The funds are part of a USD 6.5 billion bailout package the IMF approved in 2019, which analysts say is critical if Pakistan is to avoid defaulting on external debt obligations. The only hitch for the IMF deal to go through was the confirmation of a USD 1 billion commitment from a friendly country, Dar said in his address to the nation.
“In the past two weeks, one of our friendly countries has again given them (the IMF) the confirmation [of its commitment to help Pakistan] with USD 2 billion. We are now only awaiting the confirmation of a USD 1 billion commitment from one friendly country. After that, all their requirements to conclude the staff-level agreement will be complete. Following that, it takes two more weeks to take the matter into the board meeting,” Dar said.
Though Dar did not name the countries, local media reports said Saudi Arabia had given the commitment to the IMF on helping Pakistan. Dar was expected to attend the spring meetings of the World Bank and IMF that are scheduled from April 10 to 16 in Washington.
He clarified that he had postponed his visit to the US due to the political situation in the country. The finance minister acknowledged that there was a new development with the IMF deal over the past few weeks due to the “cross-subsidy” in the works regarding fuel prices.

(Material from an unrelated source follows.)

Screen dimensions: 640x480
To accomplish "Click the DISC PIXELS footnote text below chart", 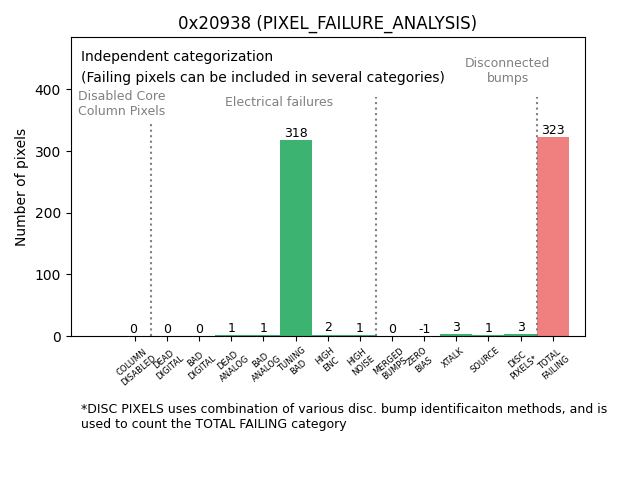I will point(343,416).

“When I went to the IMF with my delegation in October 2022, I invited them to Pakistan for the ninth review, which is technically the September 2022 review,” he said. Dar acknowledged that the nine-day review was “the most difficult negotiations” and it was concluded, which led to the government taking prior actions demanded by the IMF, including the imposition of new taxes worth Rs 170 billion.
In February this year, IMF officials and the Pakistan government held discussions, which remained inconclusive. Pakistan, currently in the throes of a major economic crisis, is grappling with high external debt, a weak local currency, and dwindling foreign exchange reserves enough to shore up for barely one month’s imports.
The consumer price inflation in Pakistan jumped to a record 35.37 per cent in March this year, as food, beverage, and transport prices surged to an astonishing 50 per cent year-on-year. At least 22 people have been killed in stampedes at government-sponsored food distribution outlets across the country.